El cuarto y desafortunado positivo del ya terminado Tour de Francia tiene una particularidad especial. El cazado esta vez, Dmitri Fofonov, es kazajo.
Tras el escándalo Vinokourov del año pasado, la sombra del dopaje en Kazajstán se está abalanzando peligrosamente sobre los ciclistas de aquel país. Precisamente, y a pesar del intento de renovación y limpieza en Astana, ese ha sido el principal motivo por el que Contador no ha corrido el Tour. Vinokourov ha hecho mucho daño al ciclismo, porque no fue un caso aislado de dopaje, sino que arrastró a varios compatriotas y a un equipo entero hacia la perdición.
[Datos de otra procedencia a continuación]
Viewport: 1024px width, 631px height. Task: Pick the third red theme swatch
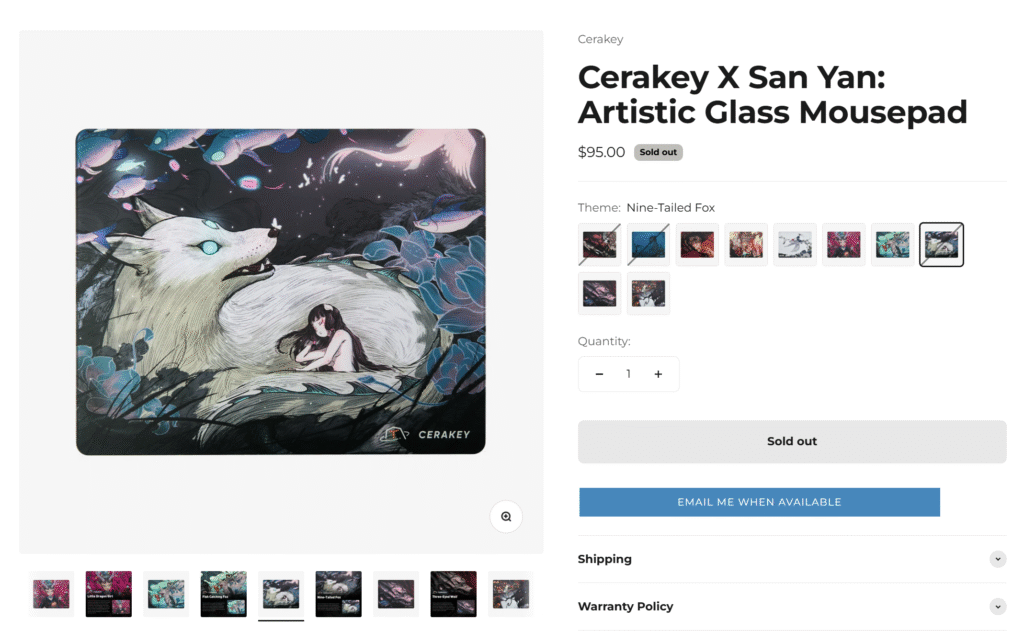(697, 244)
Uno de los países con más altas tasas de corrupción, y que el sátiro Borat se encargó de rematar. Astana, su capital, fue el proyecto-alternativa que le quedó a Vinokourov para correr el Tour después de la Operación Puerto. Curiosamente, el equipo en 2008 ha querido borrar las huellas de su nacimiento, mudándose a Luxemburgo.
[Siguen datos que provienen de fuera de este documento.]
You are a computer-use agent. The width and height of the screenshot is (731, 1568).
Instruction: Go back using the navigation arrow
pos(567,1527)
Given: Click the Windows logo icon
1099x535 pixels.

Sin embargo, escándalos como el de Vladimir Gusev, recientemente expulsado del equipo por sospechas de dopaje, siguen revitalizando la maldición contra el equipo de Contador, Klöden y Leipheimer.
Mientras tanto, nosotros, los más occidentales, no nos cansamos de apuntarnos los unos a los otros en una constante caza de brujas. Este redactor, compartiendo opiniones con franceses y belgas, se sorprende al comprobar como muchos aficionados de las nacionalidades mencionadas apuntan a España como un paraíso del dopaje.
Se trata de una exageración. La lacra del dopaje no nos afecta tan solo a nosotros. El año pasado fue el turno de los alemanes, con las espeluznante declaraciones de los Zabel, Aldag o Rijs, y positivos como el de Sinkewitz. Y este año el mismo Fofonov pertenece a un equipo francés, el Credit Agricole.
No es una cuestión de nacionalidades. Es una enfermedad en la que todos estamos invitados, pero de la que, a pesar de los escépticos, en los últimos años hemos comenzado a recuperarnos tibiamente.